Uva, banana e frutas de caroço. Frutas que possuem uma representatividade econômica no VBP (Valor Bruto de Produção) do Estado, mas que infelizmente passam por uma retração de produção e área nos últimos anos, de modo geral. Levantamento recente do Deral/Seab (Departamento de Economia Rural da Secretaria de Estado da Agricultura) aponta um VBP de R$ 1,63 bilhão das frutas em 2017, o que representa apenas 1,9% do montante total de R$ 85,3 bilhões do agro estadual.

No que diz respeito a área, atualmente são 57,7 mil hectares destinados ao segmento, uma queda de 7% comparado a 2015, por exemplo. No caso da produção, de 1,5 milhão de toneladas de fruta no ano passado, a retração foi de 11,2% na análise do mesmo período.

Uma exceção acaba sendo os citrus. Apesar de 8% na queda de área no ano passado, que agora gira em torno de 22,5 mil hectares, a produção cresceu 12% no comparativo ao ano anterior e fechou em 847 mil toneladas. Vale dizer que a laranja representa 40% da área de frutas do Estado, 54% da produção e 29% do VBP. "O Estado inclusive voltou a produzir mudas.
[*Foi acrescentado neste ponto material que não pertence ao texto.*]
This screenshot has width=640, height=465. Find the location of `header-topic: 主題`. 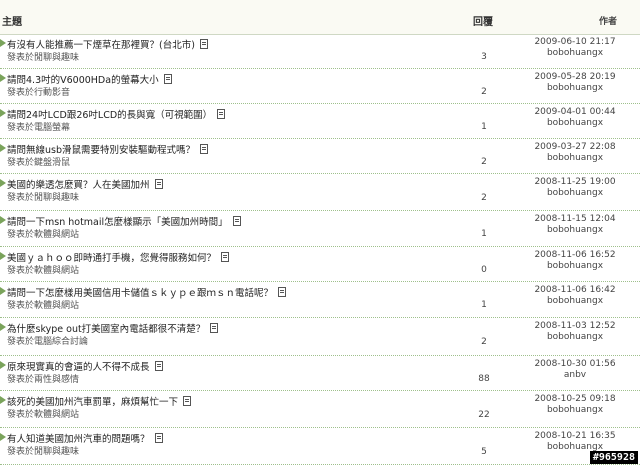

header-topic: 主題 is located at coordinates (12, 22).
A citricultura tem esses resultados positivos justamente devido à congregação de esforços das cooperativas do Estado com o governo do Paraná", analisa o engenheiro agrônomo do Deral, Paulo Andrade.

O especialista relata que uma forma de reaquecer o cultivo de frutas está justamente em ações de estímulo, que envolvem entidades como o Instituto Emater, Iapar, técnicos e engenheiros agrônomos nas cidades e, claro, o governo do Estado. Ele cita por exemplo o caso do morango, que com uma área pequena, de 800 hectares (1,4% da área total), já consegue uma movimentação de R$ 176 milhões, o que representa 11% do VBP das frutas. "Quando existem esses esforços em conjunto, depois a atividade consegue caminhar sozinha. As entidades dão aquela indução e depois saem do circuito", opina.

Como a exportação ainda é apenas traço nos números paranaenses, com alguns casos pontuais como as goiabas de Carlópolis, o jeito é se virar para conseguir espaço no mercado interno. Andrade relata que as frutas paranaenses buscam outros estados para escapar dos concorrentes da região Sul. Mas o engenheiro agrônomo comenta que se o consumo fosse maior, haveria mais espaço para a produção e rentabilidade. "O ideal seria o consumo de 400 gramas diárias, mas o brasileiro só ingere 100 gramas. Não por acaso vivemos uma epidemia de obesidade, já que esquecemos das frutas e hortaliças no nossa alimentação diária." (V.L.)